Jeanne ramena sa fille et lui mit un bandeau sur les yeux, parce que le médecin avait recommandé par-dessus tout qu'elle ne vît pas le jour.
Paul montre un mauvais caractère.
Nannette s'ennuyait un peu de ne pouvoir rien faire; sa mère lui donna du gros chanvre à filer; elle entreprit de lui apprendre le catéchisme, ce qui ne fut pas long; car Nannette avait bonne mémoire. Elle gardait le petit Paul pendant que sa mère allait travailler hors de la maison et que Sylvain était à l'école. Il fallait toute la patience de cette bonne petite pour supporter les caprices de Paul, qui avait un mauvais caractère et ne voulait jamais faire ce qui plaisait aux autres. Jeanne en avait un grand chagrin; mais elle espérait qu'il deviendrait meilleur en grandissant. Elle ne se lassait jamais de ses caprices, et employait la plus grande douceur avec lui: mais l'enfant y était insensible; il ne lui témoignait pas la moindre affection, et ne venait à elle que s'il avait besoin de quelque chose, bien sûr de ne pas être refusé. Il ne craignait que son père, qui s'irritait de le voir tourmenter sans cesse Jeanne, et, quand elle pleurait en voyant Paul si différent de ses aînés qui étaient d'excellents enfants, grand Louis avait envie de le battre pour le corriger; mais sa femme le retenait toujours en lui disant que les coups n'avaient jamais rien produit de bon. Pourtant Paul, tout petit qu'il était, avait quelquefois des réponses si insolentes que grand Louis, qui au fond n'était pas endurant, lui donnait quelques bonnes tapes. Jeanne, qui craignait que ce petit coeur ne s'endurcît encore, et qui pensait qu'une grande tendresse pourrait seule le réchauffer, prit le parti de cacher à grand Louis toutes les fautes que faisait son enfant.
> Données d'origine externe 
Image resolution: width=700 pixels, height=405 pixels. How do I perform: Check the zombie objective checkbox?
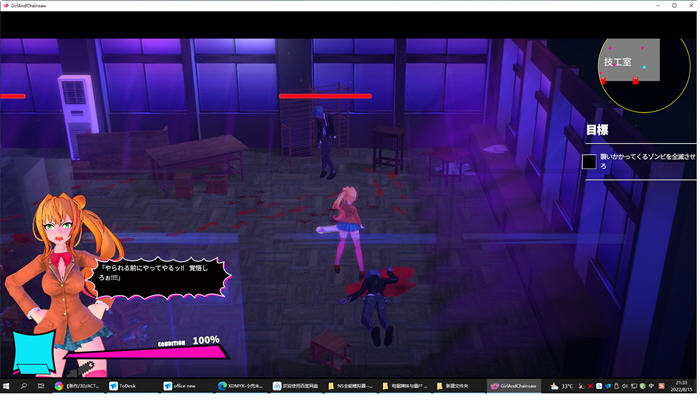pyautogui.click(x=590, y=161)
La petite Nannette comprend la chagrin de sa mère et le partage.
Nannette, qui avait bien compris le chagrin de sa mère, essayait quelquefois de la consoler.
«Ma pauvre fille, il n'y a pas de consolation pour une peine comme celle-là. Si ton frère ne vaut rien quand il sera grand, ce sera le chagrin de toute ma vie. Mon enfant, il faut cacher avec soin sa mauvaise humeur et sa dureté. Vois-tu, il n'y a pas de plus grande richesse que la bonne réputation, et elle commence en même temps que nous. Si le monde savait combien Paul est mauvais, l'enfant aurait beau se corriger par la suite, on n'en dirait pas moins qu'il ne vaut pas grand'chose: n'en parle donc à personne, pas même à nos meilleurs amis ni à M. le curé.
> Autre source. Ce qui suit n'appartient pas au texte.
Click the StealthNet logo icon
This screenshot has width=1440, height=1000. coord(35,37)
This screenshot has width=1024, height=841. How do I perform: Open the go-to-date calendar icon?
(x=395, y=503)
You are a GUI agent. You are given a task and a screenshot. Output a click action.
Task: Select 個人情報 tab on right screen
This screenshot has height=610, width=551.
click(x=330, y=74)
--Oui, ma mère, soyez tranquille; d'ailleurs, puisque Dieu nous l'a donné comme ça, il faut l'aimer pour tout le monde; car, au fond, il est bien malheureux.»
A force de douceur et de patience, Nannette vint à bout d'apprendre à Paul sa prière; elle le faisait compter aussi deux fois par jour, et, tantôt bon gré, tantôt mal gré, il apprit tout ce qu'un petit enfant de son âge pouvait apprendre; comme il avait assez d'intelligence et qu'il n'était mauvais qu'à la maison, on l'aimait bien ailleurs. Il s'attacha à sa soeur plus qu'on ne l'eût cru capable de le faire.
Nannette avait un caractère si heureux que tout le monde l'aimait comme on avait aimé sa mère à son âge. Elle guérit enfin, parce qu'elle fut bien docile et ne manqua jamais de faire ce que le médecin et M. le curé, qui venait la voir tous les jours, lui avaient ordonné.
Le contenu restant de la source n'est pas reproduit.